Task set ::
1. Give every distinct username that heads a post in the cockatiel forum thread, in order of first appearance.
2. Carry on the cockatiel forum thread from its last sentence.

I have what I thought was a male and female. Chester and Lucy. Then Chester started to lay eggs. Well, he's been HE for over a year so I still call them him and her. Easier to know which one I'm talking about.
Anyway, I haven't had the care of cockatiels for a long time. About 30 years ago we had 4 and I wasn't that closely involved with all the intricasies. (sp)
Over the last 8 months Chester has laid 5 clutches. Usually 5 eggs each. This last clutch is 11 eggs. I am 99% sure that all the eggs are Chester's not Lucy's. I don't watch them continually of course. And all but 4 were laid in his cage. And the ones laid in Lucy's cage I picked him up off of.
I've gotten books on cockatiel care. I have read everything I could online, I have asked questions till I'm blue in the face. Some advice I have used and greatly appreciate. But there is so much information that sometimes I find it hard to decide which infor/advice to follow.
I found out that the aviary that we bought from 30 years ago is still in business. My mom and dad trusted them, so I thought I'd go and ask them for advice. The woman I spoke with-you know that look that you get when in your head your saying idiot-that is the look she had. I even said you're looking at me like I'm and idiot. She didn't deny it or even smile at me. 
She told me that there is no way Chester laid 11 eggs. That I should take all the eggs away and try reducing the light, had no idea what I meant when I mentioned birds know how many eggs they lay and will replace the ones you take, said that medical treatments are expensive and don't work, that I should try to "shake him up" to get him to stop laying, and that I shouldn't believe anything I read on the internet. I also mentioned reading about a man that almost lost his hen to chronic laying and she stopped after they let her foster a fertile egg. She thought that was ridiculous-Where would I get a fertile egg, and how would that make a difference to the laying. 
This was my last hope. I'm really out of ideas about what to do. I'm going to take out the 7 eggs that he is ignoring and let him set on the four he's sitting on. When he's done with these I'll try to find something to use as a grate on the floor and that's it. I don't know what else I can do.
Sorry about how long this is. I was going a little crazy with all this and had to let it out. Thank you to everyone who has given me advice.


----------



## RexiesMuM (Sep 7, 2011)

If your at home techniques don't work to stop Chester from laying you need to talk to a vet about other options to help Chester stop laying


----------



## roxy culver (May 27, 2010)

> that I should try to "shake him up" to get him to stop laying


This is basically what we've been recommending by changing the amount of darkness a night Chester gets and rearranging the cage. You have to shake up the environment. Because she has an aviary she probably doesn't watch her tiels as closely as we watch ours.


----------



## Mommajo (Sep 10, 2011)

He just laid his 12th egg.


----------



## bjknight93 (Nov 13, 2011)

Susanne used to have a hen that wouldn't stop laying until she laid 40-something eggs each clutch. So 12 eggs is very possible in one clutch. If giving more dark hours doesn't work, you may do the opposite and keep a dim light on for all hours of the day and see if that works.


----------



## Mommajo (Sep 10, 2011)

Doesn't everyone says that you shouldn't give your hen anyplace that is dark because they like to lay there? Wouldn't keeping him in reduced light make him want to lay?

By the way-He was totally ignoring 7 of the eggs, so I took them out this morning. Right now he's sitting on 5. He has been horrible to Lucy today. Chasing her and once he flew straight at her and landed on her. Lucy's ok but feathers flew.

Data for analysis ::

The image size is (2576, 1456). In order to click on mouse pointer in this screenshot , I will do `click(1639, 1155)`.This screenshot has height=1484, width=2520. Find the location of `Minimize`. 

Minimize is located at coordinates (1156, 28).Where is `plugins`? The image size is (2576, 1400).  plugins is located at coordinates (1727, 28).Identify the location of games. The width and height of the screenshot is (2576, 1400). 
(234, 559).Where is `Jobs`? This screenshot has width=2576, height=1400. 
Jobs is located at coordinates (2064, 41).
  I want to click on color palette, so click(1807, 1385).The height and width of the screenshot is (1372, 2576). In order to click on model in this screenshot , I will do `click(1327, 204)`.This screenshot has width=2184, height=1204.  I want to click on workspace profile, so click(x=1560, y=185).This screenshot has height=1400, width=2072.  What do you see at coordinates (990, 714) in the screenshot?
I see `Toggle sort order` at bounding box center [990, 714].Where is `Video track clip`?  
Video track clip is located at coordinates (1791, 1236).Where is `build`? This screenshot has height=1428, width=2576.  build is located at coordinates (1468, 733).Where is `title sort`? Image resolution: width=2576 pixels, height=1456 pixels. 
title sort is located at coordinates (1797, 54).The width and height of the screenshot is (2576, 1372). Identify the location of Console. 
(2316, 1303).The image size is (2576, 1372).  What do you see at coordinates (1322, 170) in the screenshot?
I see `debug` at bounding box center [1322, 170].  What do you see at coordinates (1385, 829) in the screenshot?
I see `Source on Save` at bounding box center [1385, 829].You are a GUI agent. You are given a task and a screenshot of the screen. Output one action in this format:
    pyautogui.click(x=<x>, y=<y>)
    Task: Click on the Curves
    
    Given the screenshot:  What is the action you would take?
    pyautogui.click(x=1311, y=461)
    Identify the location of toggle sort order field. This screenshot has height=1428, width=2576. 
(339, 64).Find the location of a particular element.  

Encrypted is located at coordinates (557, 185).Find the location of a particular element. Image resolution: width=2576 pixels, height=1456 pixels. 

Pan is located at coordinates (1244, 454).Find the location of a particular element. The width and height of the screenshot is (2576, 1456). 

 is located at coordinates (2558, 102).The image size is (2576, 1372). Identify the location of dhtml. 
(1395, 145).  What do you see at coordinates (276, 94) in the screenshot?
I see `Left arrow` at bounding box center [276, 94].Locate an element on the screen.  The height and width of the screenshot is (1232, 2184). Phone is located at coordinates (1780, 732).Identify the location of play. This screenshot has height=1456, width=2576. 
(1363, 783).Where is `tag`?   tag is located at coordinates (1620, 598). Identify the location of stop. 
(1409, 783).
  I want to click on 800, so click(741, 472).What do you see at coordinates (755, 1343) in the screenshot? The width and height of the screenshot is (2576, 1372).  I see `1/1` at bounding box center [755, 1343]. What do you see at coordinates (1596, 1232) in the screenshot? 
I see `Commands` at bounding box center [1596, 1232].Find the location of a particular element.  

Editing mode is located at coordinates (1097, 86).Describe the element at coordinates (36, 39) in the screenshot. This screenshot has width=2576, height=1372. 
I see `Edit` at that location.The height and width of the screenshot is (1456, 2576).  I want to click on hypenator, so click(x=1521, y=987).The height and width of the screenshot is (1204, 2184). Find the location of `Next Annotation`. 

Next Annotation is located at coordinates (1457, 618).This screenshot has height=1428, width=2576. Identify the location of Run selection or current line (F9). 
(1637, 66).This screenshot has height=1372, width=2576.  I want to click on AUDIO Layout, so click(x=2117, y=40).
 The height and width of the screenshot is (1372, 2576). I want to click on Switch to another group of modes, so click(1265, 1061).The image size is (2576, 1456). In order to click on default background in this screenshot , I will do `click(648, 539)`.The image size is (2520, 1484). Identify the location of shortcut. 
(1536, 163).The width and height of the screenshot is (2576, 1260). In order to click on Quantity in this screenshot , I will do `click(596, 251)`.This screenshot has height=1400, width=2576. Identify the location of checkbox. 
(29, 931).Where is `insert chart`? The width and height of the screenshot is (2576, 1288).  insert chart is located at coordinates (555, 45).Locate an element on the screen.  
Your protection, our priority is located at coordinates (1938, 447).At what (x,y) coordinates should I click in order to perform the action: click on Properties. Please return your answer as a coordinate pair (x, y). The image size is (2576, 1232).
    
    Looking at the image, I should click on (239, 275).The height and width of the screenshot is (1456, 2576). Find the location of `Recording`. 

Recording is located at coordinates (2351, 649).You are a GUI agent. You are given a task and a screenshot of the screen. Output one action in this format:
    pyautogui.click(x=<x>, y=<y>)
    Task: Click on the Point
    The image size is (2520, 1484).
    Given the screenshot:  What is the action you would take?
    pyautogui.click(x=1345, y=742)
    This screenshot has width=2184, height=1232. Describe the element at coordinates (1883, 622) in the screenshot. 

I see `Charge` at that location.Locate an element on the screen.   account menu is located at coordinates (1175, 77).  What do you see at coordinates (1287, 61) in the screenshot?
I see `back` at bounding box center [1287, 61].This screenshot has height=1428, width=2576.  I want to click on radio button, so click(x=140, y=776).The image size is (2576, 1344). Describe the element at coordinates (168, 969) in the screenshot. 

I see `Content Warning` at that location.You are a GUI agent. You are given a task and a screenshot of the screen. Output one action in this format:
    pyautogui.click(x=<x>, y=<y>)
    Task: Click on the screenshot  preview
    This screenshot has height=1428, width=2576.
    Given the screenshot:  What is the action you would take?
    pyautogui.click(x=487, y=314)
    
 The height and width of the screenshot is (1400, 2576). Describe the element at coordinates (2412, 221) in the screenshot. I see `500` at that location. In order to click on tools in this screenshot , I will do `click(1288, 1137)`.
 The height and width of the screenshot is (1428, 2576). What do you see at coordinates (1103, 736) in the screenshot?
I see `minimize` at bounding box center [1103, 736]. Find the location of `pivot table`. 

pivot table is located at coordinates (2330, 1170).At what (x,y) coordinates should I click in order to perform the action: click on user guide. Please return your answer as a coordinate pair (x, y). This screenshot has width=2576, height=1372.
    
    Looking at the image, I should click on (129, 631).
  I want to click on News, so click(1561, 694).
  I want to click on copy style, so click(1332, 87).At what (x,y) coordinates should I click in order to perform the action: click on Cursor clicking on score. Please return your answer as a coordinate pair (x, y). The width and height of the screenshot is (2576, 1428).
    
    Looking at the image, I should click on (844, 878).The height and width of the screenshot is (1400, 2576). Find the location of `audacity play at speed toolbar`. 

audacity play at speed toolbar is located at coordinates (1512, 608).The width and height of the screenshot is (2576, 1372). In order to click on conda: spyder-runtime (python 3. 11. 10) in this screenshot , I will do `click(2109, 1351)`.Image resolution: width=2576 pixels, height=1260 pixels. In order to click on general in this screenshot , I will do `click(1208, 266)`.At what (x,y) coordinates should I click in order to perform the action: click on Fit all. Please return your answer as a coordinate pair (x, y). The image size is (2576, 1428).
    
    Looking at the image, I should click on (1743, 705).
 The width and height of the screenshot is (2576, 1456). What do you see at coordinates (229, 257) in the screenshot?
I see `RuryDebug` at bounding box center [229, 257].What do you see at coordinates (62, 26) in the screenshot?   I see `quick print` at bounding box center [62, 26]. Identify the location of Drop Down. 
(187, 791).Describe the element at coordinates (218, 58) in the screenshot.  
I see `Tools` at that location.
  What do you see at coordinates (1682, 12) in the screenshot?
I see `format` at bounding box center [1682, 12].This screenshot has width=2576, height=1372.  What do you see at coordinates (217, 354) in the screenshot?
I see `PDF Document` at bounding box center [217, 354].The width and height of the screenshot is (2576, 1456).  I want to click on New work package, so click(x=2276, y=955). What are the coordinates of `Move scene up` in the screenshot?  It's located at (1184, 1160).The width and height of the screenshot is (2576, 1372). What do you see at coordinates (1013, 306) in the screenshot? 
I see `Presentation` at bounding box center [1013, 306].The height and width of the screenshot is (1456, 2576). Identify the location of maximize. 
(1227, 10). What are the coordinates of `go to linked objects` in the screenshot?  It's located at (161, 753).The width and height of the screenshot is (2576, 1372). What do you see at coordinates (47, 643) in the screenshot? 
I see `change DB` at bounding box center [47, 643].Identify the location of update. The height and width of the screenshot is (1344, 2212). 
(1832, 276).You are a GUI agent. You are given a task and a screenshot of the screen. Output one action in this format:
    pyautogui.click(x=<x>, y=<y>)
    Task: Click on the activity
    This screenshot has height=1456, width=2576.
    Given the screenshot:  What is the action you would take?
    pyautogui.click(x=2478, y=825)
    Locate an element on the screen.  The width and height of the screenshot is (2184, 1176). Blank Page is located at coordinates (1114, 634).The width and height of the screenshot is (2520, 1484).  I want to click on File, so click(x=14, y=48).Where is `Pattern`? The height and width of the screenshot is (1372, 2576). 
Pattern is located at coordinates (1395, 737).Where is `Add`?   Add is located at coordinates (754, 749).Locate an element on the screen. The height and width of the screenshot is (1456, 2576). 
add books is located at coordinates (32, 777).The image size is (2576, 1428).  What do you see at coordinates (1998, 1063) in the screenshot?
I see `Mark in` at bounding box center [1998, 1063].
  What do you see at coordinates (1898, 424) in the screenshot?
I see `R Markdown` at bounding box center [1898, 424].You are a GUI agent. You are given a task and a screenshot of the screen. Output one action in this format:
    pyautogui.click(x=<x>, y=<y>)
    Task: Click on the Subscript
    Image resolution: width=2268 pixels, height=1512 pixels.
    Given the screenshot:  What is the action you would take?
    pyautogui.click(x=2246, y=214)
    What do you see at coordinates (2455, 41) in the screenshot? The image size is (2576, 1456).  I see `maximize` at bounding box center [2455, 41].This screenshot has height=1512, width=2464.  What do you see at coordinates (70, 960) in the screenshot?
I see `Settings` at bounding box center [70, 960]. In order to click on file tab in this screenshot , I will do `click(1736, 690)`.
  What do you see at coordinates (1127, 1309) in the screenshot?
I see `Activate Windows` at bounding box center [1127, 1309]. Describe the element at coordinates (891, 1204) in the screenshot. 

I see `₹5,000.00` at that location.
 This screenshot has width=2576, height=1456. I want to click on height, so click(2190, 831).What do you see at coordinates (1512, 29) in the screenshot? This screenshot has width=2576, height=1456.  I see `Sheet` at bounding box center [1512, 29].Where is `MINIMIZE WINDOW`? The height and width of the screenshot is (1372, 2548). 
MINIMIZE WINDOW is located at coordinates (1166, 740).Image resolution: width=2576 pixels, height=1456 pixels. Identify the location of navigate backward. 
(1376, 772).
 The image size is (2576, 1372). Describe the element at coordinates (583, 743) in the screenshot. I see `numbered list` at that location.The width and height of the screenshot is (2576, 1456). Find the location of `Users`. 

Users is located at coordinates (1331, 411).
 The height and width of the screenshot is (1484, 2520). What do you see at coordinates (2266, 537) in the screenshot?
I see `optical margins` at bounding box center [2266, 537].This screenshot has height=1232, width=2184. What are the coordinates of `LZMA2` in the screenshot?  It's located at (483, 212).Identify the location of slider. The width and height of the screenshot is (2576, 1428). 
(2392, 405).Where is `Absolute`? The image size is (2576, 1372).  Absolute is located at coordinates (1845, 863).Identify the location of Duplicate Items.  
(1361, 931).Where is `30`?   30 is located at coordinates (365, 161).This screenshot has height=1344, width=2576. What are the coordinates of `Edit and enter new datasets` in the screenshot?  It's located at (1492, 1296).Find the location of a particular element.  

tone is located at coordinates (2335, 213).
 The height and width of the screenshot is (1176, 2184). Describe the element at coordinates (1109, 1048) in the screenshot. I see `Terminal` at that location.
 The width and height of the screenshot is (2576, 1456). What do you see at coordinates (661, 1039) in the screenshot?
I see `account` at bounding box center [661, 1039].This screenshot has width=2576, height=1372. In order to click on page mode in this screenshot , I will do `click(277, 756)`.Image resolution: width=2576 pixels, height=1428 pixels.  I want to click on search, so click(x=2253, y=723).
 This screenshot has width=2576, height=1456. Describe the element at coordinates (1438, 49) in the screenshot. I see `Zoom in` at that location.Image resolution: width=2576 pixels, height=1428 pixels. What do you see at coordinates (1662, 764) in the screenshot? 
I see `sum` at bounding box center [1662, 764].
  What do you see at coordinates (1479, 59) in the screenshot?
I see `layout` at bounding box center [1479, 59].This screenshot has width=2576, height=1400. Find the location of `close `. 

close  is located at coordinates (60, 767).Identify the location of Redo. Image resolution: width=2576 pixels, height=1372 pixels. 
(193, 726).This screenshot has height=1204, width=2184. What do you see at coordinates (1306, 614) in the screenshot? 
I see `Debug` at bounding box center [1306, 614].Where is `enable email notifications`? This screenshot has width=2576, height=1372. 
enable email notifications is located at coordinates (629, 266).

Expected responses ::
1. RexiesMuM, roxy culver, Mommajo, bjknight93

2.
----------



## Mentha (Jul 11, 2010)

Cockatiels lay by the amount of daylight they get, longer daylight hours mean spring is here and it's time to breed. The longer the day the more likely they will lay, they do not lay during the winter (shorter days). You need to trick Chester into thinking it's still winter, this will cool her jets and she will be less likely to continue. Cut back on the green food and give her longer nights. Your only other option after that is getting a shot from the vet, this can be expensive and dangerous if done wrong. Try the longer nights and rearranging her cage first.


----------



## bjknight93 (Nov 13, 2011)

Susanne thinks that covering the cage makes it seem more of a nest box since it is dark and private...another suggestion is to do the opposite; keep a dim light on for 24/7. I'm not sure of the reasoning behind it, but it's worked for some hens to stop egg-laying. You should really try all options before getting the Lupron shots from the vet.


----------



## Mommajo (Sep 10, 2011)

14 th egg this morning.


----------



## tielfan (Aug 31, 2008)

> Susanne thinks that covering the cage makes it seem more of a nest box since it is dark and private


There's an article that Susanne cites sometimes at http://www.holisticbirds.com/pages/chronicegg0503.htm where it says:



> In addition, if acted upon incorrectly, the recommendation to reduce photoperiod actually could have the unintended effect of encouraging laying. In my view, the primary risk with addressing light exposure is that of inadvertently creating a nest box for the bird. For example, when initially instructed to reduce our bird’s photoperiod, we did so by keeping her cage covered for 14-plus hours per day. The problem with this was that her cage remained in its original location, a fairly sunny corner of the primary living space in our home. Life continued much the same around her, the primary difference being that an already broody bird had a darkened space in which to indulge herself. Light reduction, if it is to be effective, should probably involve either a second cage in a truly darkened and quiet environment or movement of the primary cage into such a location. Half-measures involving light reduction probably do little more than create attractive nesting environments.


I can see how it would seem like a nestbox if someone is using a semi-opaque cover in a well-lit room with activity going on. The hen is still getting some light and hears life going on as normal around her, just like she would in a real nestbox. The technique is expected to be more effective if you can really make it seem like night. There are limits of course - my flock can hear the wild birds calling at dawn so they know what time it really is. But other than that I can do a pretty good job of simulating night and it works. Nobody lays eggs as long as I'm diligent about maintaining the long nights. If I get sloppy they have an egg-laying party.


----------



## Mommajo (Sep 10, 2011)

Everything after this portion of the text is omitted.